*** ANGEZEIGTER TEXT ***

Station d’épuration des eaux usées d’Aïre

Die Anlage von oben, im linken Bildteil die Reaktoren, im Vordergrund die Verwaltung und am Rhôneufer die Müllverladung

Die Station d'Épuration des eaux usées d'Aïre (kurz STEP d’Aïre) ist die Grosskläranlage des Kantons Genf in Aïre. Sie wurde vom Architekten Georges Brera von 1964 bis 1967 geplant und erbaut.

Baubeschreibung

Das Verwaltungsgebäude mit den rahmenartig vor die Fassade gesetzten brise-soleil und mit der skulpturalen Dachlandschaft
Die Verladestation für Festabfälle

Für die damals neue Bauaufgabe mussten formal angemessene Lösungen erst gefunden werden, für eine Anlage, in der Abwässer, die in einem Pumpwerk gesammelt wurden und dann auf verschiedene Bereiche eines Industriekomplexes verteilt wurden, gab es noch keine allgemeingültigen, ikonografischen Beispiele.

Brera passt den grössten Teil der Anlage in die Landschaft auf der weiten Rhoneschleife ein, entlang dessen Ufer nun ein Fussweg führt, die eigentlichen Klärbecken mit den Abwassersammlern und Reaktoren werden auf einem grossen Rechteck funktionell angeordnet, nur das Dienstgebäude in der Achse der Zufahrt selbst gestalten sie als Landmarke über dem Fluss.

Die Formensprache des Pumpwerks und des Dienstgebäudes hat viele Ähnlichkeiten mit Bauten Le Corbusiers aus dieser Epoche: Die pilotis (das Haus auf Stützen), die brises-soleil, die als Sonnenschutz die Fassade plastisch durchformen, die skulpturalen Aufbauten der Dachlandschaft und der Sichtbeton verweisen auf das Vorbild.

*** ZEILEN ***

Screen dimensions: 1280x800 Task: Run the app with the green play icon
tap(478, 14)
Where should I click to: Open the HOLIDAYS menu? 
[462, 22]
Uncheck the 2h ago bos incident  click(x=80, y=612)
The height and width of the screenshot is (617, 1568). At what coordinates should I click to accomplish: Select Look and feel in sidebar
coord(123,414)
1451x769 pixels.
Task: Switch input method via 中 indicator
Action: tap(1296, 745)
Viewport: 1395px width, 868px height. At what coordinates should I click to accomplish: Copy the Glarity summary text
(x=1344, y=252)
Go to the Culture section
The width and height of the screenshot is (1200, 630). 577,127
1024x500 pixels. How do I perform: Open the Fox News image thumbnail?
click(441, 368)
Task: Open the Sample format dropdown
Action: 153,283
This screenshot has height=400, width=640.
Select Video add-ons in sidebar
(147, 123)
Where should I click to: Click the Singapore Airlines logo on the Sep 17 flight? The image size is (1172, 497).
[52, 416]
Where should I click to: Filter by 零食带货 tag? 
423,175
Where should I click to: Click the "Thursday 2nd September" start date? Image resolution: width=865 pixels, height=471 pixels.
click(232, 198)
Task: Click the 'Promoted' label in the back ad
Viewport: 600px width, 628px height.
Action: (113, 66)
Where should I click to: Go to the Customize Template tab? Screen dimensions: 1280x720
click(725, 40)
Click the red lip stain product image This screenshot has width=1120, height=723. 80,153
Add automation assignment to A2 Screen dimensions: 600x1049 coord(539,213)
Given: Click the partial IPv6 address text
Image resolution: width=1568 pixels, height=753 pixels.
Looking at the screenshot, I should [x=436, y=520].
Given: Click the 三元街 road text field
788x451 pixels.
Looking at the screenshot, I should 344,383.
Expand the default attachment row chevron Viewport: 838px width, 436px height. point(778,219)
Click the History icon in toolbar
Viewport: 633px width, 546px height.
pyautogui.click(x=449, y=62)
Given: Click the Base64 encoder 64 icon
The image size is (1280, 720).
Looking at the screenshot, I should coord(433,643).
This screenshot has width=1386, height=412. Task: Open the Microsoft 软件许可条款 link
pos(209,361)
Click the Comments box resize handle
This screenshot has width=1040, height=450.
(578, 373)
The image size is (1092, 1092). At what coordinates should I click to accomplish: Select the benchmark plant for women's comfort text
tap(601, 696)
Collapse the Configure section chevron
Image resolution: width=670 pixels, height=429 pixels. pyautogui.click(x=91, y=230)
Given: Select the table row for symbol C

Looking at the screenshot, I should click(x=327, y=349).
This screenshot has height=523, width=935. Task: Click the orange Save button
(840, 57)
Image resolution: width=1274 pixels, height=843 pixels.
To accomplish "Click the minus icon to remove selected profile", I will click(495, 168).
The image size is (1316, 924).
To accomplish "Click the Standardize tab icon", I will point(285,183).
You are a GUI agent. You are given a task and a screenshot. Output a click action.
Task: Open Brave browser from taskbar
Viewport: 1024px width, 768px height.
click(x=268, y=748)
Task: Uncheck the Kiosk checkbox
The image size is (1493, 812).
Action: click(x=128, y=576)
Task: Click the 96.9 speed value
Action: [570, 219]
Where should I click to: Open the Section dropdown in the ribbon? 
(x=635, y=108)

***

AUSZUFÜHRENDE AUFGABEN
1) Prüfen Sie, ob die folgenden Aussagen mit dem Text zur Kläranlage Aïre übereinstimmen, und belegen Sie jede Antwort mit dem entscheidenden Wortlaut des Textes: (a) Die Anlage wurde von 1964 bis 1967 geplant und erbaut. (b) Das Dienstgebäude steht in der Achse der Zufahrt. (c) Die Klärbecken sind kreisförmig angeordnet.
2) Übersetzen Sie bitte diesen Satz aus dem Text zur Kläranlage Aïre ins Englische: „Die Station d'Épuration des eaux usées d'Aïre (kurz STEP d’Aïre) ist die Grosskläranlage des Kantons Genf in Aïre.“
3) Schreiben Sie aus dem Text zur Kläranlage Aïre die Passage von "Die Anlage von" bis einschließlich "allgemeingültigen, ikonografischen Beispiele." wortgetreu ab.

LÖSUNGEN
1)
(a) Ja: „von 1964 bis 1967 geplant und erbaut“
(b) Ja: „nur das Dienstgebäude in der Achse der Zufahrt“
(c) Nein: „auf einem grossen Rechteck funktionell angeordnet“

2) The Station d'Épuration des eaux usées d'Aïre (STEP d’Aïre for short) is the large wastewater treatment plant of the Canton of Geneva in Aïre.

3)
Die Anlage von oben, im linken Bildteil die Reaktoren, im Vordergrund die Verwaltung und am Rhôneufer die Müllverladung

Die Station d'Épuration des eaux usées d'Aïre (kurz STEP d’Aïre) ist die Grosskläranlage des Kantons Genf in Aïre. Sie wurde vom Architekten Georges Brera von 1964 bis 1967 geplant und erbaut.

Baubeschreibung

Das Verwaltungsgebäude mit den rahmenartig vor die Fassade gesetzten brise-soleil und mit der skulpturalen Dachlandschaft
Die Verladestation für Festabfälle

Für die damals neue Bauaufgabe mussten formal angemessene Lösungen erst gefunden werden, für eine Anlage, in der Abwässer, die in einem Pumpwerk gesammelt wurden und dann auf verschiedene Bereiche eines Industriekomplexes verteilt wurden, gab es noch keine allgemeingültigen, ikonografischen Beispiele.